Werner Best played the pragmatic card, arguing with officials in Berlin that Danish food supplies to Germany, providing 12 percent of German food needs, would be jeopardized if they targeted Danish Jews.
Best's policy of moderation seemed to work for a few months until the following spring of 1943. He allowed a general election to take place in March, but the Nazi party was roundly defeated; elsewhere Germany faced major losses in North Africa, Russia and Italy.
Danes grew defiant as it became clear that the Allies could win the war. Unrest spread. Massive strikes and a wave of sabotage actions hit the country. Best's efforts to combine democracy and totalitarianism, and to manage Denmark as a "model protectorate" failed.
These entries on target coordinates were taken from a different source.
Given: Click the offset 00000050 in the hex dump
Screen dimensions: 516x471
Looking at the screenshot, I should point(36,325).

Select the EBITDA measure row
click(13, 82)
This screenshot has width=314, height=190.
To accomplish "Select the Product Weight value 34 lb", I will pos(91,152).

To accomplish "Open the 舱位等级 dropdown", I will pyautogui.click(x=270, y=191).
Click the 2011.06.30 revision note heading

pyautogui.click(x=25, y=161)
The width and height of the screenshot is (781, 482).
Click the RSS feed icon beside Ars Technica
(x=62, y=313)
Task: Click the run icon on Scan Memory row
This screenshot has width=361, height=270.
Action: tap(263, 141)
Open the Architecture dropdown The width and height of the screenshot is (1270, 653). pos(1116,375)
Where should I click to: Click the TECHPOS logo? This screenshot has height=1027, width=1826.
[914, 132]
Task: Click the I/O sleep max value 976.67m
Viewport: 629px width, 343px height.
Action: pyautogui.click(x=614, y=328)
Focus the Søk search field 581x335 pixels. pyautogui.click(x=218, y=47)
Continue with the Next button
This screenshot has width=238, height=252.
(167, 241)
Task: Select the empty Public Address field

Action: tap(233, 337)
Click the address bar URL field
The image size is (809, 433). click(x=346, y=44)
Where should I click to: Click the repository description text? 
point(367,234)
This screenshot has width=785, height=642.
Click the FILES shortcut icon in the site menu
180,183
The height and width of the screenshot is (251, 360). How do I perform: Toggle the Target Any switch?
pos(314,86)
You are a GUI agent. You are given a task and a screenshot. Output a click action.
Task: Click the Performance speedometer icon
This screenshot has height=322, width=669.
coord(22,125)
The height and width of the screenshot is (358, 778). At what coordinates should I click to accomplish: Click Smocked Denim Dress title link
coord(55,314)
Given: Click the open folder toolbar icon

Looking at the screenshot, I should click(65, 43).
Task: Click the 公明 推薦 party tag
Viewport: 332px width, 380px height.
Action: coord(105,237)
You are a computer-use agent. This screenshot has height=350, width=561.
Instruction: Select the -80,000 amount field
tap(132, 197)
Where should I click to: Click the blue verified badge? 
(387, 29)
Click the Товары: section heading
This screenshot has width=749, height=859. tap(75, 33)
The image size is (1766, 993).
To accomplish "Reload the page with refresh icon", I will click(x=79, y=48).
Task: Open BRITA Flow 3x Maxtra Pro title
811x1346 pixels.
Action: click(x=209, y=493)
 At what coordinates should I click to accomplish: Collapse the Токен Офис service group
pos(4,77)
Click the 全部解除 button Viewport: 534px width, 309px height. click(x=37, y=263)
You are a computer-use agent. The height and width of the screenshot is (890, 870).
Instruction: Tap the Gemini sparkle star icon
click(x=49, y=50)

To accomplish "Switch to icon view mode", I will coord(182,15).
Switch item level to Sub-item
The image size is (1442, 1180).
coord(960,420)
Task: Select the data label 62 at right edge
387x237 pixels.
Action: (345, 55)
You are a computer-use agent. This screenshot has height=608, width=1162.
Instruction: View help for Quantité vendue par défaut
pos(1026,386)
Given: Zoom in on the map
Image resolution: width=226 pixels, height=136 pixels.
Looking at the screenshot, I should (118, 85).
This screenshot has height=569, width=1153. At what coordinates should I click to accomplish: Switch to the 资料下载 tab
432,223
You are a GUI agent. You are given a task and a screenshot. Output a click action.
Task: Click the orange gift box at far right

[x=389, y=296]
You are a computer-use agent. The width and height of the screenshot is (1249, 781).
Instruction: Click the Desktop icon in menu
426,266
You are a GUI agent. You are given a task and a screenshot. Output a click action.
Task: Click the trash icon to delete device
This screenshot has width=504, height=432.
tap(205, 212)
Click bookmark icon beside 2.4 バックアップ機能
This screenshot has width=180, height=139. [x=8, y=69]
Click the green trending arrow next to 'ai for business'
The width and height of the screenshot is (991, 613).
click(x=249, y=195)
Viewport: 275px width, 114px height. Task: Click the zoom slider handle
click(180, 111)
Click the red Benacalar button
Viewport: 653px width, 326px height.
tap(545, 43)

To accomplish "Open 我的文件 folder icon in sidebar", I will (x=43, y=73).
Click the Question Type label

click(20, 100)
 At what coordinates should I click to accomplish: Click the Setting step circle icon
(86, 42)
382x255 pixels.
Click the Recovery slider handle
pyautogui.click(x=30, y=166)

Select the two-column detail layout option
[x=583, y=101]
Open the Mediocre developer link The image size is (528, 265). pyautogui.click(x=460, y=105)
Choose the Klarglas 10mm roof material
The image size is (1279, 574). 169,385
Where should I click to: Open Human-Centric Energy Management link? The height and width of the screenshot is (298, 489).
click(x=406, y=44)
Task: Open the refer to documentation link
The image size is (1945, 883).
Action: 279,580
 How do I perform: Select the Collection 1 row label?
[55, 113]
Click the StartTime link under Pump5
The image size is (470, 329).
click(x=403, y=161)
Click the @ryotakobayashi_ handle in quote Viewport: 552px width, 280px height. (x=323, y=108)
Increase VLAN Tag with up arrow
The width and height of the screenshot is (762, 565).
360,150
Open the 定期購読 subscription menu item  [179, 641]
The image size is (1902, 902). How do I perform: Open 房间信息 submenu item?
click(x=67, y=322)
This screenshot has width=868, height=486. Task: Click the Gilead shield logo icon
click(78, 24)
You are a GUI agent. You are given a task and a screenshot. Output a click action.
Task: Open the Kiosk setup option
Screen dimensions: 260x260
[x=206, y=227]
On August 29, 1943, he declared martial law and demanded the introduction of capital punishment. The Danish government, after cooperating for three years, defiantly stopped functioning but refused to resign formally to prevent Germans from taking over, without violating the Danish constitution. The Danish administration however continued to function.
In a move to save face, Best decided to crack down and launched plans to arrest Jews. On September 8, he sent a telegram to Berlin: "The time has come to turn our attention to the solution of the Jewish question."